• Public Health Models and School Success?

    Posted on February 27th, 2012 kr No comments

    Over the past decades epidemiologists have been successful at raising public awareness about risk factors or disease, such as smoking and inadequate exercise. However, they have been less successful about addressing social factors, which tend to be more proximal and less direct, that also influence or fundamentally “cause” diseases or negative health outcomes. Researchers have suggested when looking at the social causes of a disease we need to be sure to avoid the possible “pitfall” of focusing too much on a single relationship between a single disease and linear, single-cause explanations and links to social influences.  The development of an inclusive model for health and health outcomes would require a clear theoretical understanding of a number of different possible social influences on health, such as SES, health behaviors prior to marriage, family history of health behaviors, possible regional or cultural influences, possible genetic predispositions for certain emotional/psychological disorders (based on family history or past experiences); the list is almost infinite.

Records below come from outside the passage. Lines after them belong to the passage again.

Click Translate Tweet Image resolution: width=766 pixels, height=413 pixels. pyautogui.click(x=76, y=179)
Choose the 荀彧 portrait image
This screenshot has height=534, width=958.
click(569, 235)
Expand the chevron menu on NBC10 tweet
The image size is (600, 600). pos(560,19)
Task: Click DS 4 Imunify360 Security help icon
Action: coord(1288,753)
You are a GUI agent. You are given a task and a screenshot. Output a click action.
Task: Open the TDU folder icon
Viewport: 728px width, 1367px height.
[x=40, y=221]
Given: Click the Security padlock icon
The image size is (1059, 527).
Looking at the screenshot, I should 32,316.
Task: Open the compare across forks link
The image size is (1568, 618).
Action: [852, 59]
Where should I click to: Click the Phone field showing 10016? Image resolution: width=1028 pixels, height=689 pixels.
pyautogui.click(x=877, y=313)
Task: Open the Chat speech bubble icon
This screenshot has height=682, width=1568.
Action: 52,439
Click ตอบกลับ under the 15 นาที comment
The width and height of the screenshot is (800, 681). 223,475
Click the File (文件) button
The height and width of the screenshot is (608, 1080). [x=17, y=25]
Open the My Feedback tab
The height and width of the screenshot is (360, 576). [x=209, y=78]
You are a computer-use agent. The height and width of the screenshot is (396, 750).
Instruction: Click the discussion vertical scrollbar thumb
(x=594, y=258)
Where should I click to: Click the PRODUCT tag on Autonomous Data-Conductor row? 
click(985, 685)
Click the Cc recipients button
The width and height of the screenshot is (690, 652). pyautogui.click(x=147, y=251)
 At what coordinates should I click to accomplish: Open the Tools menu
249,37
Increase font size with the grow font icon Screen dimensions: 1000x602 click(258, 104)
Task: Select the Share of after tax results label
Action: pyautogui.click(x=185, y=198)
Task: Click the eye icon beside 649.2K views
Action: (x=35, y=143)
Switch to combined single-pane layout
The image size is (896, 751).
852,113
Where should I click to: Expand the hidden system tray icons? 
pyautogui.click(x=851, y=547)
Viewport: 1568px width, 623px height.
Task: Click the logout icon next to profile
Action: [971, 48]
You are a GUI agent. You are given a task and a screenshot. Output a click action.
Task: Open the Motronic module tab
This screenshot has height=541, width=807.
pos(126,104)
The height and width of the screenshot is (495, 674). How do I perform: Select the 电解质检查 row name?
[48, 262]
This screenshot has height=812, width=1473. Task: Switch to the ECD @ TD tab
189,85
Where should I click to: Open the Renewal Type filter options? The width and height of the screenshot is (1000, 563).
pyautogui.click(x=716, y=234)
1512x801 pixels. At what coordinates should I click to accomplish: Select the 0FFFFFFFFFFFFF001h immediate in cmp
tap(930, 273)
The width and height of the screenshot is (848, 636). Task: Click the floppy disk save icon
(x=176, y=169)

    How does this relate to student success? Simply.  It seems that in the U.S. our policies and evaluation of students’ performances and school success are largely viewed from an individual motivation/responsibility view point.   We have standardized tests aimed to provide an “unbiased” metric by which students can evaluated.  If the student does not succeed, they did not try hard enough; less relevant to evaluators minds (though it is highly know to both parents, students, and educators/educational board members alike) is the role of school districting and funding, the SES composition of students, school location and culture, and a number of other macro-level characteristics that all influence the chances of individual or patterned success or failure.  This is why separate could never be equal. This is why something in the current system has got to give.